If we don’t understand history we will certainly be doomed to repeat the mistakes of the past. And so it is that we can learn a lesson from the Conservatives.

Mrs Thatcher showed the Tories how to win elections after a period of opposition. Mr Blair did the same for us.

But the Tories made the mistake of attempting to find leaders who reproduced her politics. This was a serious blunder, and they lost three subsequent elections under the Thatcherite clones – Hague, Duncan Smith and Howard.  They failed because they didn’t understand that the country had changed fundamentally and that it had moved on beyond Thatcherism.

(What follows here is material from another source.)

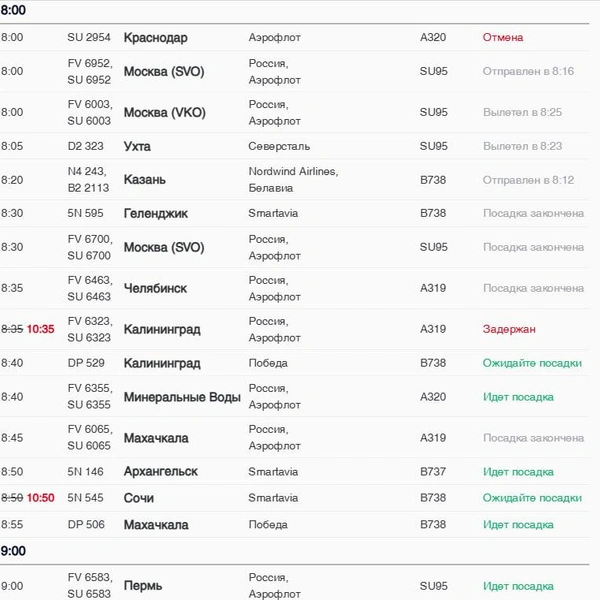Image resolution: width=600 pixels, height=600 pixels.
Task: Click the Минеральные Воды destination
Action: [182, 397]
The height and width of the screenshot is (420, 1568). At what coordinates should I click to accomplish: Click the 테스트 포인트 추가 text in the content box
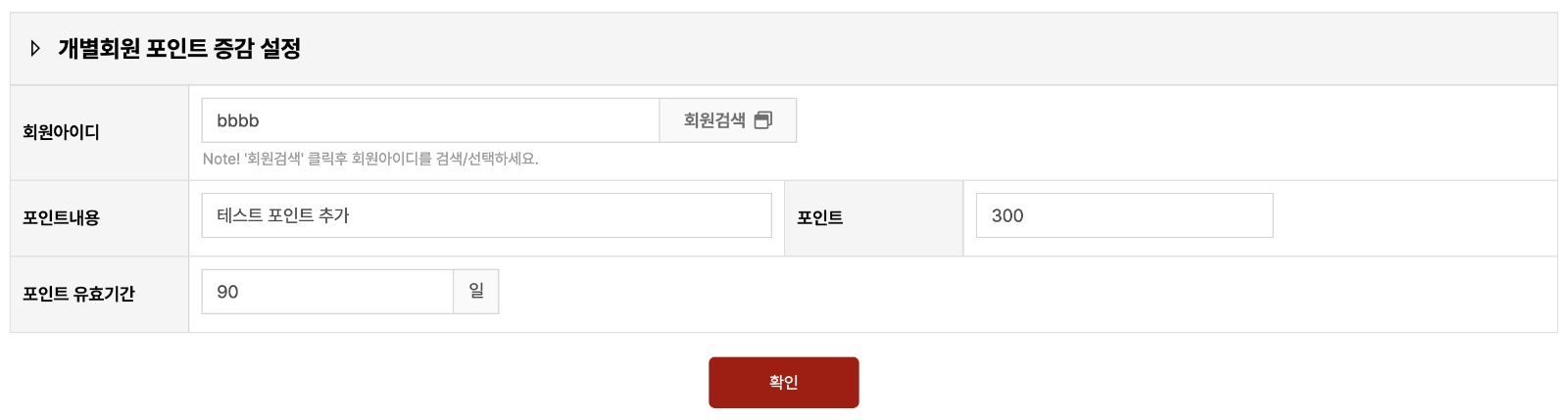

And now there are siren voices in the Labour party who are in effect arguing that we should return to the politics of our own election winner, Tony Blair.  It seems that there are even aspiring leadership candidates who are consciously parroting the politics of the Blair/Brown years.

The Party will not fall for such politics. It is backward looking, retrograde and imagines a country which is stuck in a 1990’s time warp. Nor, by the way should we think of going back to the solutions of 1945 etc. No party which simply engages a reverse gear will win.

And the country won’t warm to it. Defeat will stare us in the face once more.

The person who will win the next election for us will have to show that they understand the country as it now is. He or she will show that they have learned the lessons of the past, will take the legacy and insights of Brown, Blair and Miliband but move then on to be better adapted the country as it now is.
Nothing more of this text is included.